By Hakeem Khan Published 5 months ago 3 min read

The first whisper came on the night of the frost.

It slid through the crack beneath Mara’s bedroom door — not a draft, not the settling groan of the old farmhouse — but a voice. The words were soft, wet, almost bubbling up from deep underground.

Mara…

She sat bolt upright in bed. Her skin prickled in the cold air. The hallway beyond her door was black — the kind of black that swallows even the memory of light. For several minutes she listened, holding her breath until her chest ached. When nothing came again, she told herself it had been the wind, or maybe the remnants of a dream.

The lie was easy enough to hold until morning.

But the next night, at precisely 2:14 a.m., it returned. This time she was awake when she heard it — a whisper that seemed to come from nowhere and everywhere at once.

Mara… open the door.

Her hand hovered over the lamp switch, but she didn’t turn it on. Something deep in her gut told her not to let light touch the voice.

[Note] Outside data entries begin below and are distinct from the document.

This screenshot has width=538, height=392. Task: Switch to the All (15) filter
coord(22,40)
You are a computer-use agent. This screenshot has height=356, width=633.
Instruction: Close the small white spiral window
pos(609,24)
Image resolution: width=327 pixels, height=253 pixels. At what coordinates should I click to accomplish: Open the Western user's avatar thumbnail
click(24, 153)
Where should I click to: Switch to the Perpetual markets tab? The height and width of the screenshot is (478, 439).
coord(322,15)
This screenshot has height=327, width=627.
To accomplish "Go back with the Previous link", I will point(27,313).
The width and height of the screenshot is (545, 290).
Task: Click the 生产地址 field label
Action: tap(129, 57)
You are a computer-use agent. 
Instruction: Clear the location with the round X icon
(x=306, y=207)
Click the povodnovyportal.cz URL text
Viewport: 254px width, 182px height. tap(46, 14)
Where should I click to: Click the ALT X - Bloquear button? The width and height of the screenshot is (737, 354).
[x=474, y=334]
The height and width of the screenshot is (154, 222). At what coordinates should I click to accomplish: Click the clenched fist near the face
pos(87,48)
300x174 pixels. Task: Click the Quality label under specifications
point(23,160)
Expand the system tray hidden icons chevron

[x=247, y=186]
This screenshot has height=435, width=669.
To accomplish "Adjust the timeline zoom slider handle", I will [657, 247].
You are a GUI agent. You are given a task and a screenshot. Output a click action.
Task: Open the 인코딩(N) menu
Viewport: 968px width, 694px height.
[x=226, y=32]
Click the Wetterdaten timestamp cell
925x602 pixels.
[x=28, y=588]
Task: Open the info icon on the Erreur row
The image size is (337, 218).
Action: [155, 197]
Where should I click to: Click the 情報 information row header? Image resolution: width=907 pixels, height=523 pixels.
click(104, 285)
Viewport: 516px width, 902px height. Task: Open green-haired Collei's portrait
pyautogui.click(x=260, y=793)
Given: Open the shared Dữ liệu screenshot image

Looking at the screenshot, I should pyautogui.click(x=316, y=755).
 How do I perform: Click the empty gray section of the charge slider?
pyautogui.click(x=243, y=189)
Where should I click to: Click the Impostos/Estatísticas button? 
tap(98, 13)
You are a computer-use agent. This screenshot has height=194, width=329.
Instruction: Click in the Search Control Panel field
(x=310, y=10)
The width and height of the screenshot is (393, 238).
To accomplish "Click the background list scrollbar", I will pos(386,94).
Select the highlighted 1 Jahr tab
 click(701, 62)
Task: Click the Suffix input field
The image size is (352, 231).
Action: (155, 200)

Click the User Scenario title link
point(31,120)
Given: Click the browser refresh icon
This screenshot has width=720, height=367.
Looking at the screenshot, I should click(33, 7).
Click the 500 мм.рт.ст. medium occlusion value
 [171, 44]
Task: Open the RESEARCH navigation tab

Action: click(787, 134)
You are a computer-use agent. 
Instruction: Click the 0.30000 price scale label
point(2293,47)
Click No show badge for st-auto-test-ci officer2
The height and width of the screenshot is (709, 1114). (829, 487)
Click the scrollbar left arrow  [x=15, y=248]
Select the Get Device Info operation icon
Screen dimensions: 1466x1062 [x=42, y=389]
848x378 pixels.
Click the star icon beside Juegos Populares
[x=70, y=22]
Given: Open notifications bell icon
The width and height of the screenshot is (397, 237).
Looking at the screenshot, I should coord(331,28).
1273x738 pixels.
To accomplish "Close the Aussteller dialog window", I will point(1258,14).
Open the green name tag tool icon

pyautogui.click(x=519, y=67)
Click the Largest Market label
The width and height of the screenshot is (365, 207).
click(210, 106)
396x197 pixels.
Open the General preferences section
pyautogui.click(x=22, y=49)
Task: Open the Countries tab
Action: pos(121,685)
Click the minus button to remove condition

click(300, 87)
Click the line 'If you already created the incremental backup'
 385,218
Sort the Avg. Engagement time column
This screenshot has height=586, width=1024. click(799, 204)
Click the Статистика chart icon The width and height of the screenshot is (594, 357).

She lay still, pretending to sleep, though every muscle screamed to run.

By the third night, it was no longer just her name.

They’re still here.

Under the floor.

Find me.

The whispers always came between 2:13 and 2:17, and she began to notice they weren’t muffled like a sound from the hallway. They were inside the room.

She remembered her grandmother’s warnings about the house — about her grandfather’s “neighbors.” He claimed they weren’t all dead, not exactly. “Some are caught between,” he’d said, “and they’ll find ways to talk to you if you listen.” Mara had always thought it was superstition, the kind of ghost story rural families pass down to entertain children.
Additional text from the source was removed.